Things can change quickly in the NFL, especially for a team with the salary cap potency of New England, but without serviceable quarterback play it might all be for naught this season. Accordingly, there is an argument to be made that the team should focus on rebuilding from the ground up even if it means being in play for the first overall draft pick next year — at least that’s the argument made by Pro Football Focus.
PFF recently published a story titled “Best-case, worst-case scenarios for all 32 NFL teams” and author Anthony Treash identified the following for the Patriots:
Best-case: New England liquidates its assets and commences a rebuild
Worst-case: They sign a mid- or low-tier free agent quarterback to be their Week 1 starter and get stuck in quarterback purgatory
Regression hit the New England Patriots hard in 2020. They went from having Tom Brady to Cam Newton and subsequently fielded their least-efficient passing offense of the PFF era by a considerable margin.
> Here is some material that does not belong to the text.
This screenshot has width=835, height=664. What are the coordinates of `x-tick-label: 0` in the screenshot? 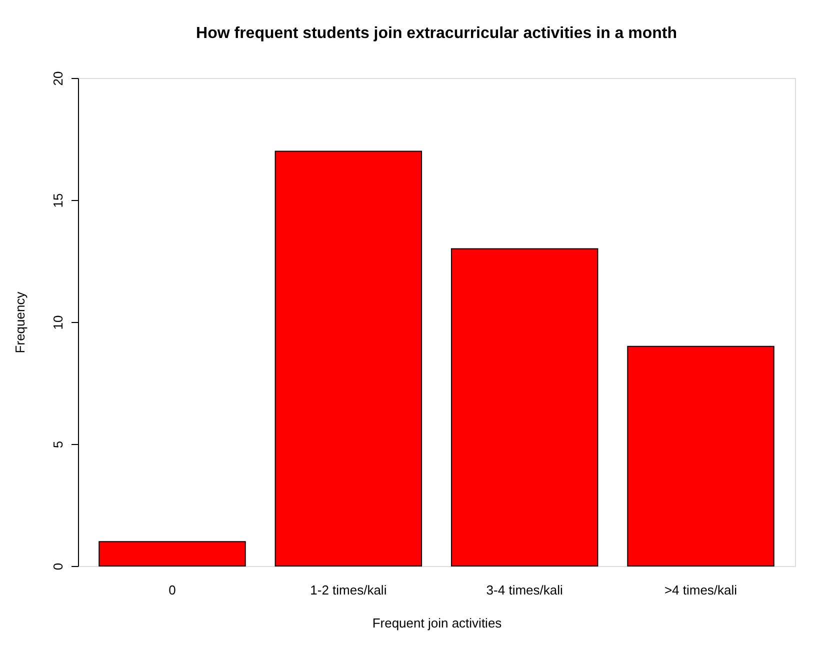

Then a coverage unit that was considered the best in the league in 2019 saw the steepest drop among all 32 teams in EPA per pass play allowed in 2020. They have no quarterback, a clear bottom-five receiving unit and two aging defensive backs on expiring contracts in 2022 that still have trade value (Stephon Gilmore and Devin McCourty). They aren’t going to be a contender in 2021, especially with a mid- to low-tier free agent passer like Andy Dalton or Mitchell Trubisky as their quarterback.
It’s not going to happen, but Bill Bellichick [sic!] should strongly consider liquidating their assets and focusing on a rebuild this offseason. Next year would be a throwaway year, but they’d become an immediate favorite to land next year’s top quarterback, Spencer Rattler. And considering what we saw from him in Year 1 at Oklahoma — the fourth-best PFF grade in the country at 92.5 — he has the potential to be an elite level prospect like Baker Mayfield and Kyler Murray.
The post is essentially a call for the Patriots to tank in 2021 in order to improve draft position for next year. While the argument presented might make sense — a lost year might be more valuable in the long run if it results in a bona fide quarterback prospect — its fatal flaw is also presented: it is simply not going to happen under Bill Belichick.
Why? Tanking would go counter to everything he has built since arriving in New England more than two decades ago, and could be especially damaging to a locker room turning from one generation of leaders to the next. Above all else, one could say that the Patriots’ throwaway year already happened in 2020: they were in bad salary cap shape, had to deal with high-profile free agency departures, and needed to build a team despite the Coronavirus pandemic limiting offseason workouts.
Long story short, the Patriots should be in much better shape this year than they were in 2020. Accordingly, tanking will not be on the menu. Frankly, it never will be with Belichick around.